Prep, cook, and total time | Calories per serving |
---|---|
Prep Time: 10 minutes Cook Time: 30 minutes Total Time: 40 minutes | Approximately 180 calories per serving |
Ingredients
- 4 medium apples, peeled and sliced
- 1 teaspoon cinnamon
- 1 tablespoon lemon juice
- 1 tablespoon pure maple syrup
- ¾ cup rolled oats
- ¼ cup whole wheat flour
- 2 tablespoons unsalted butter or coconut oil, melted
- 1 tablespoon honey or additional maple syrup
Instruction
- Preheat oven to 350°F (175°C). Grease a small baking dish with a little coconut oil or butter.

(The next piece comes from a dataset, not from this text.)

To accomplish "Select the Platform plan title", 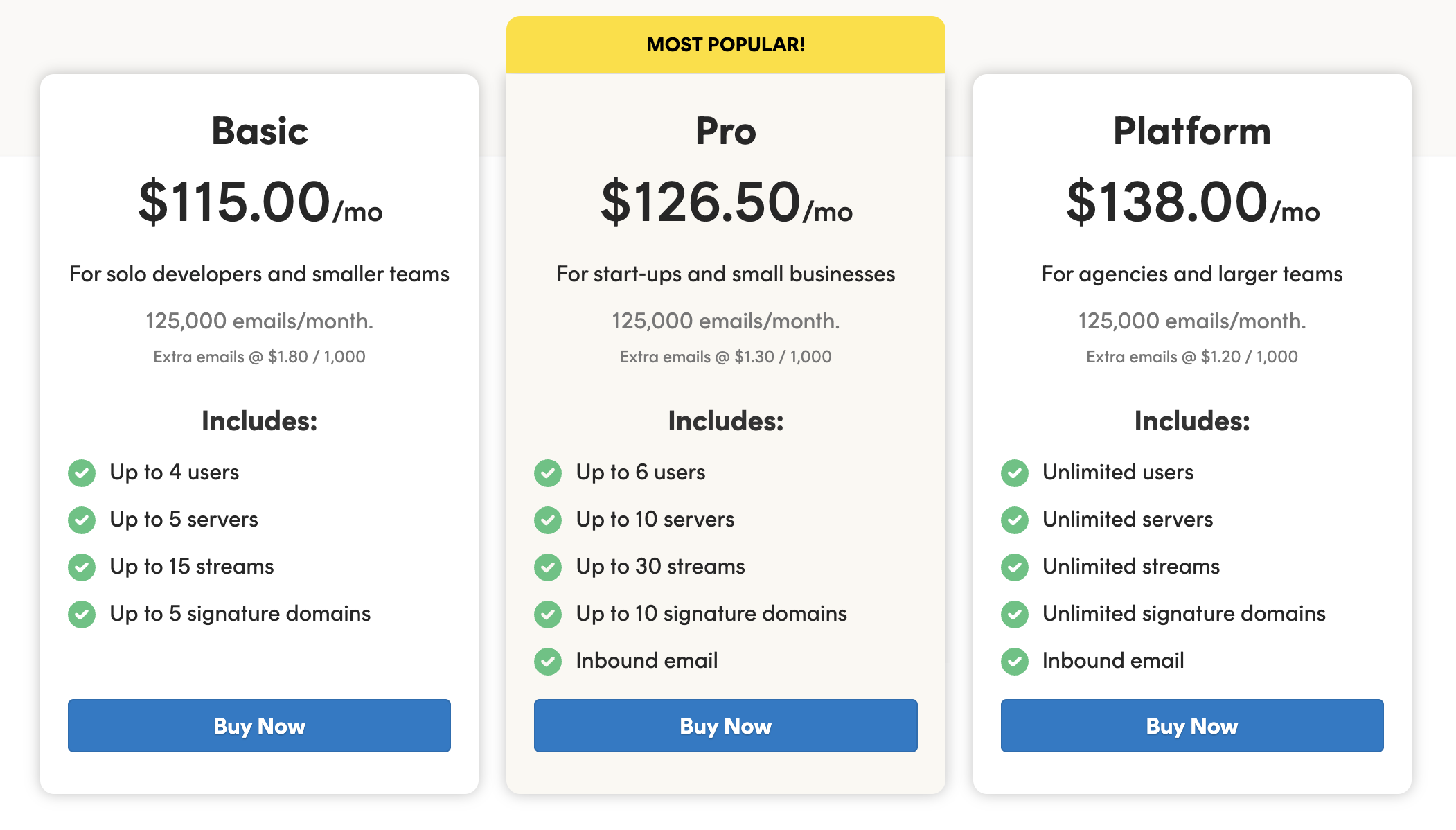I will 1192,131.
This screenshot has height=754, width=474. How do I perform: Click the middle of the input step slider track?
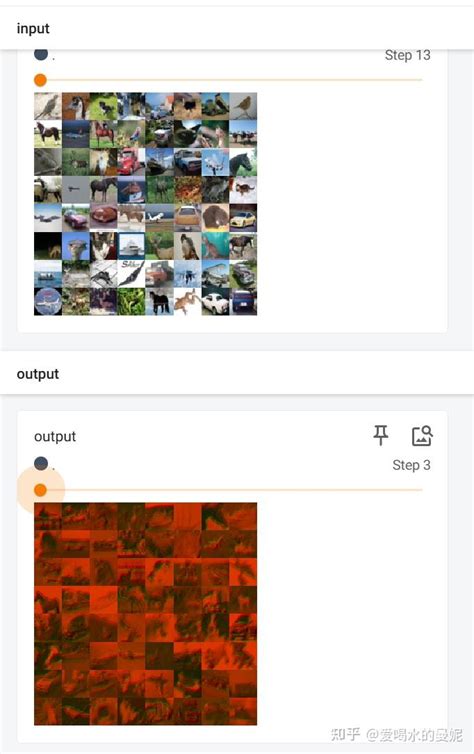click(x=229, y=80)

- In a mixing bowl, toss the sliced apples with cinnamon, lemon juice, and maple syrup. Spread evenly in the baking dish.
- In a separate bowl, mix the oats, whole wheat flour, melted butter or coconut oil, and honey until crumbly.
- Sprinkle the oat mixture over the apples, covering them evenly.
- Bake for 30 minutes or until the top is golden brown and the apples are tender.
- Let cool for a few minutes before serving.
Photos
Extra tips
Flavor variations
- Nutty Crunch: Add chopped walnuts or almonds for extra texture.
- Berry Boost: Mix in fresh raspberries or blueberries for extra antioxidants.
- Spiced Warmth: Add a pinch of nutmeg or ground ginger for more depth of flavor.